Return verbatim the lines that run from the one holding "Screen dimensions: 596x306" to the end of the listing, both ends included, without the pictures.

───── RECORDS SUPPLIED ─────

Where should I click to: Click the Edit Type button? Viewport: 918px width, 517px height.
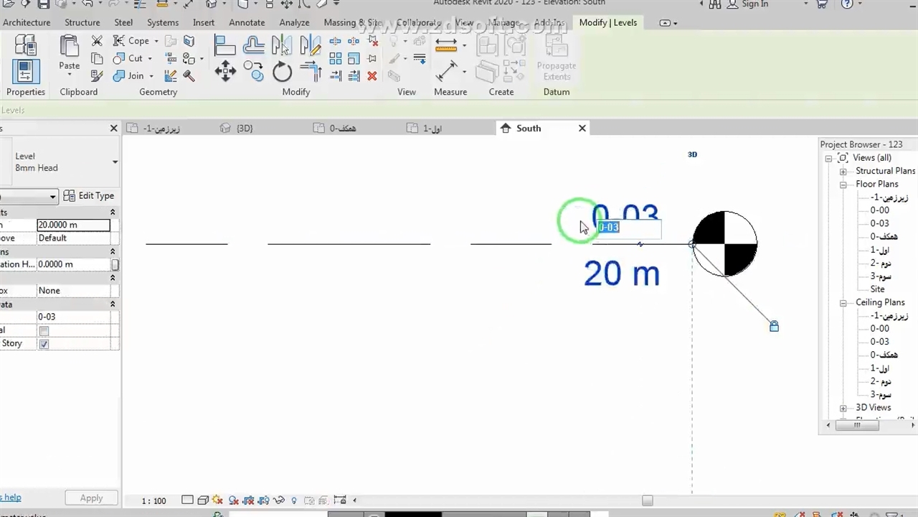(89, 196)
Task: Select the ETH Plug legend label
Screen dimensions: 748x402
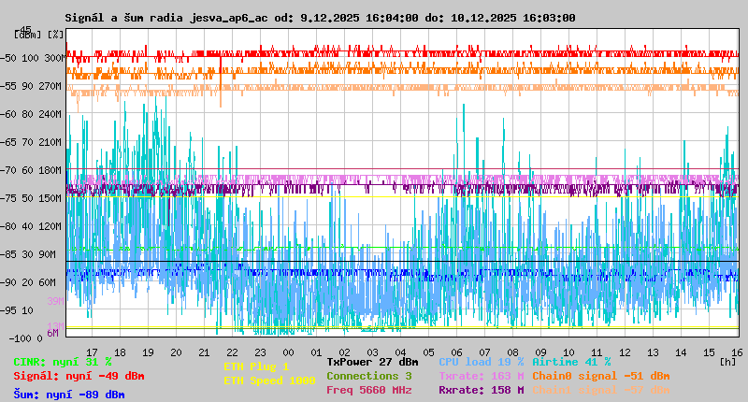Action: pyautogui.click(x=256, y=366)
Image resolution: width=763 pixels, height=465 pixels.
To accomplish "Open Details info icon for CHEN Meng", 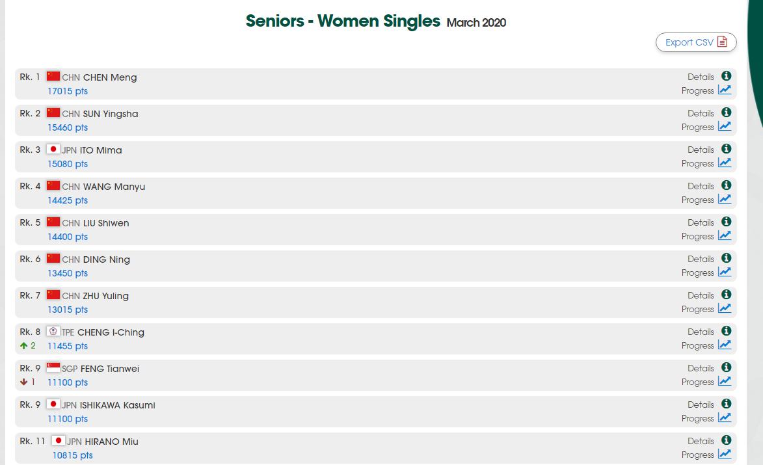I will 726,76.
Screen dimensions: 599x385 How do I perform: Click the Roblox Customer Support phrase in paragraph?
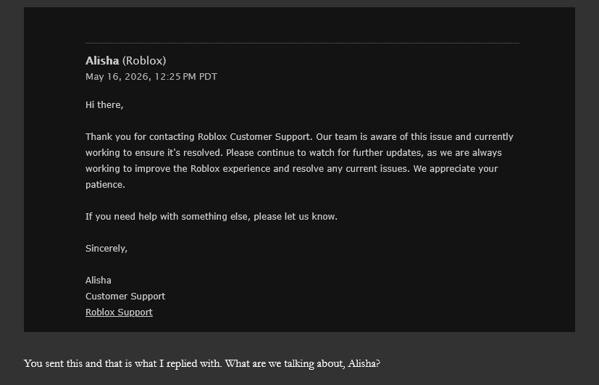pyautogui.click(x=254, y=137)
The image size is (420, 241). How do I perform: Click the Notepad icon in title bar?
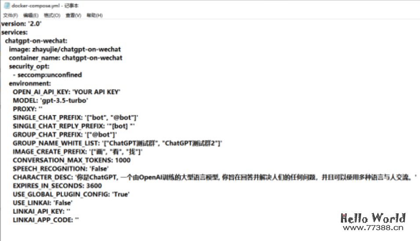pos(7,6)
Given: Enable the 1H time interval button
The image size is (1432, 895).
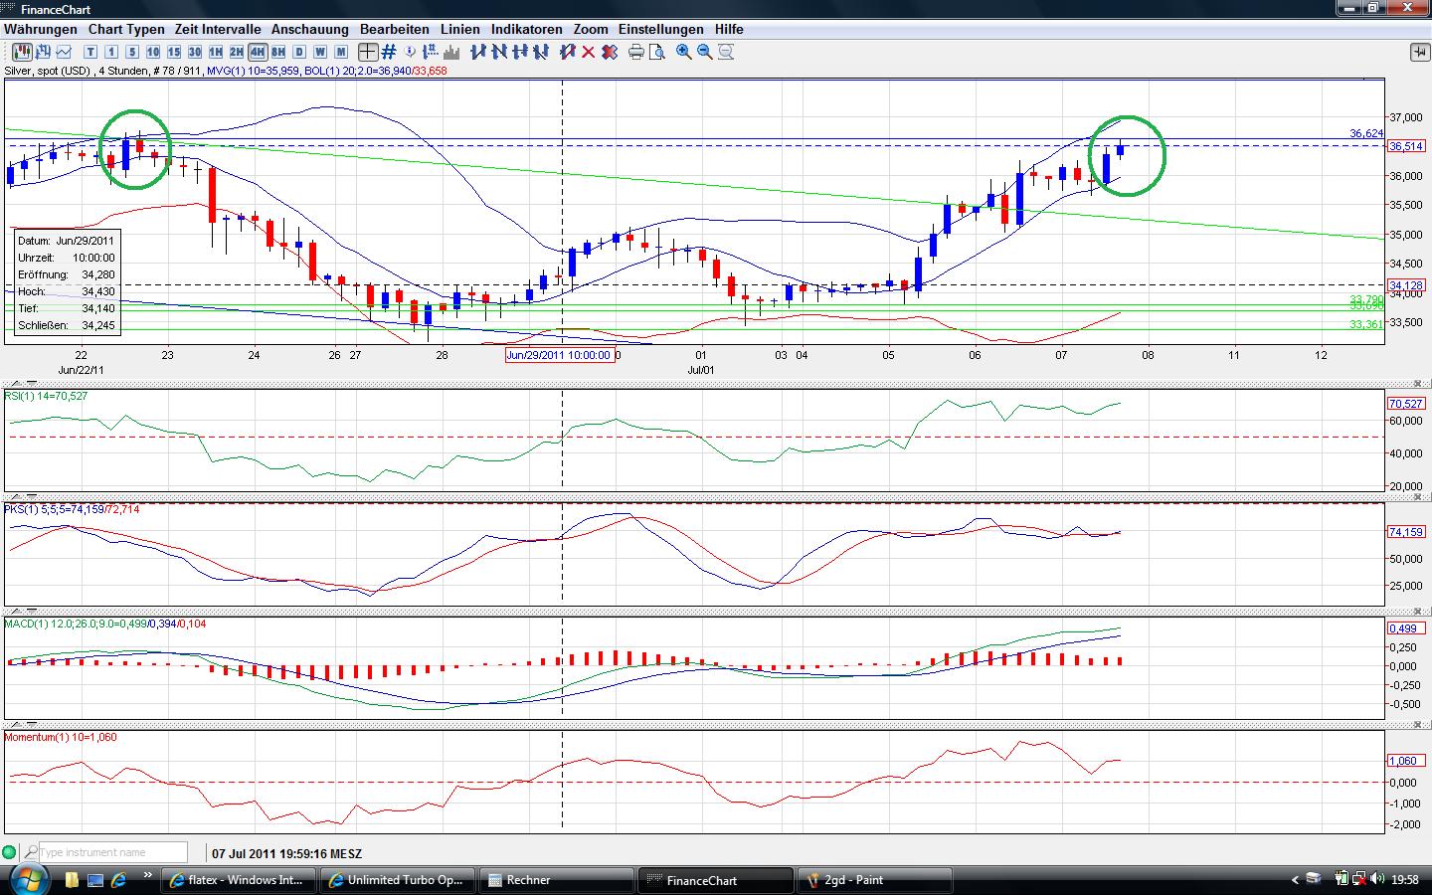Looking at the screenshot, I should [x=215, y=52].
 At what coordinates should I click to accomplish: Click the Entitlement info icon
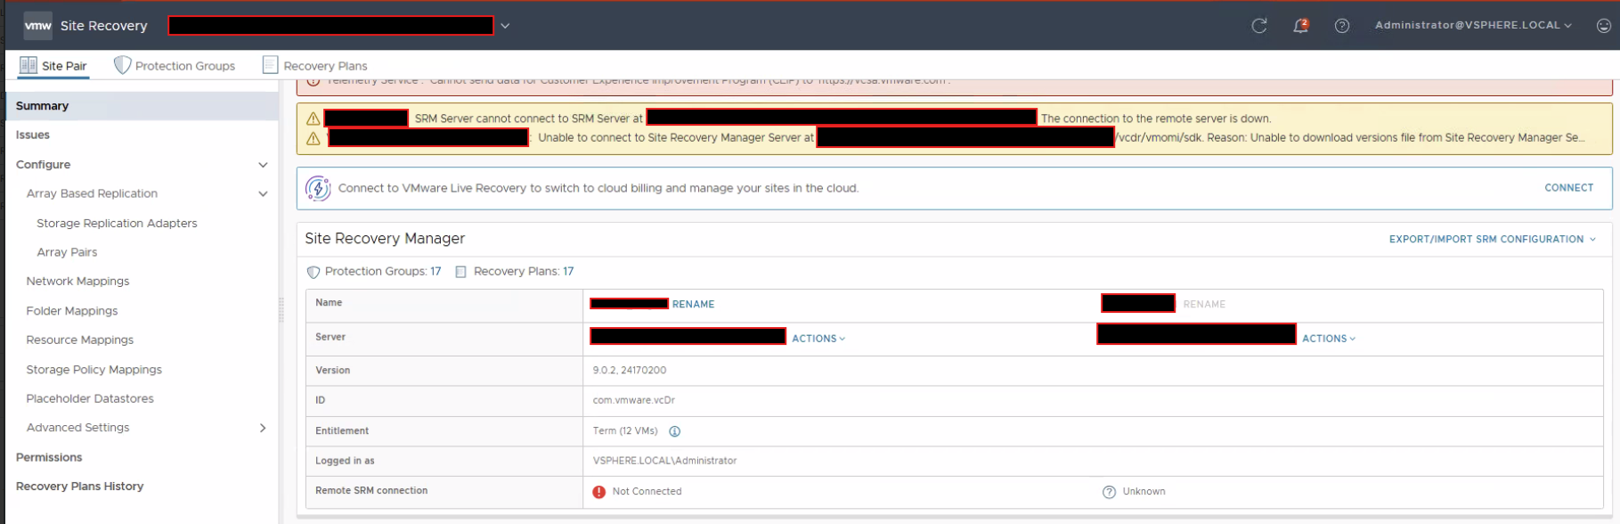pyautogui.click(x=674, y=431)
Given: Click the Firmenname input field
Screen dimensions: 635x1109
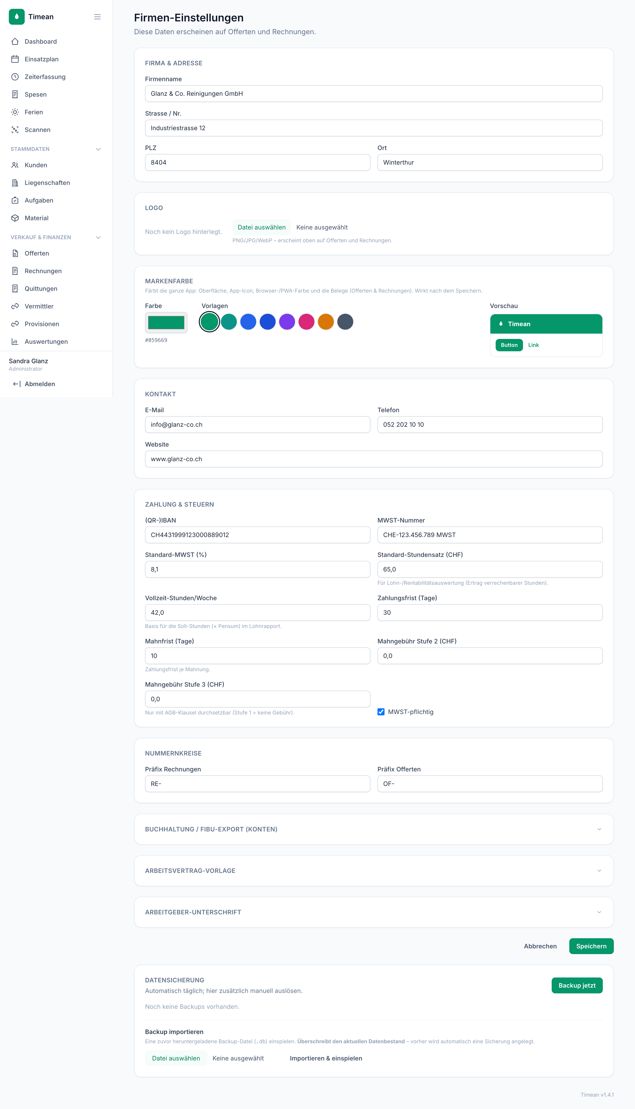Looking at the screenshot, I should (x=373, y=94).
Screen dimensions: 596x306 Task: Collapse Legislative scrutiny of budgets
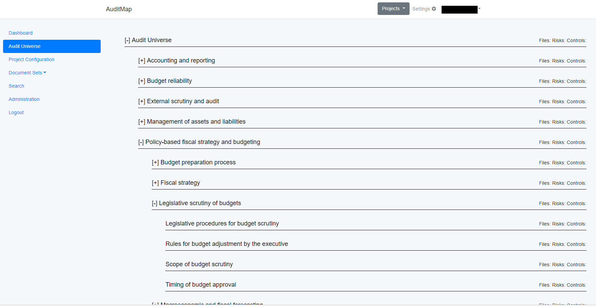[154, 203]
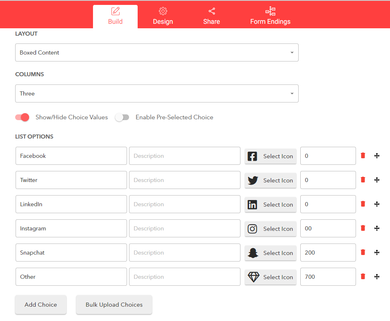Click the Snapchat ghost icon
The height and width of the screenshot is (321, 390).
[253, 253]
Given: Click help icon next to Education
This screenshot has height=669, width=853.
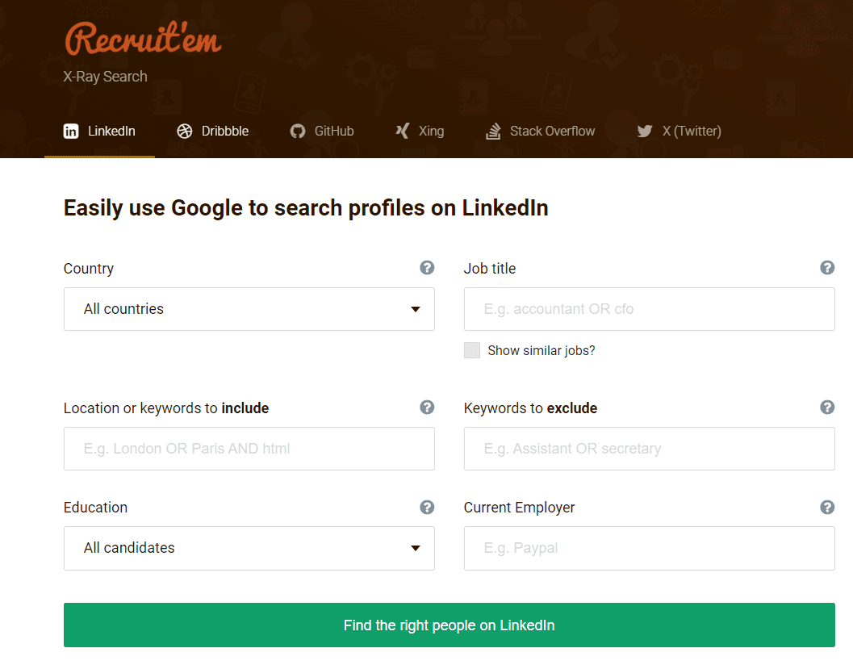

─────

**ANSWER FOR THE TASK:**
Screen dimensions: 596x306 Task: Collapse Legislative scrutiny of budgets
[154, 203]
Click the Snapchat ghost icon
The height and width of the screenshot is (321, 390).
[253, 253]
Given: Click help icon next to Education
This screenshot has height=669, width=853.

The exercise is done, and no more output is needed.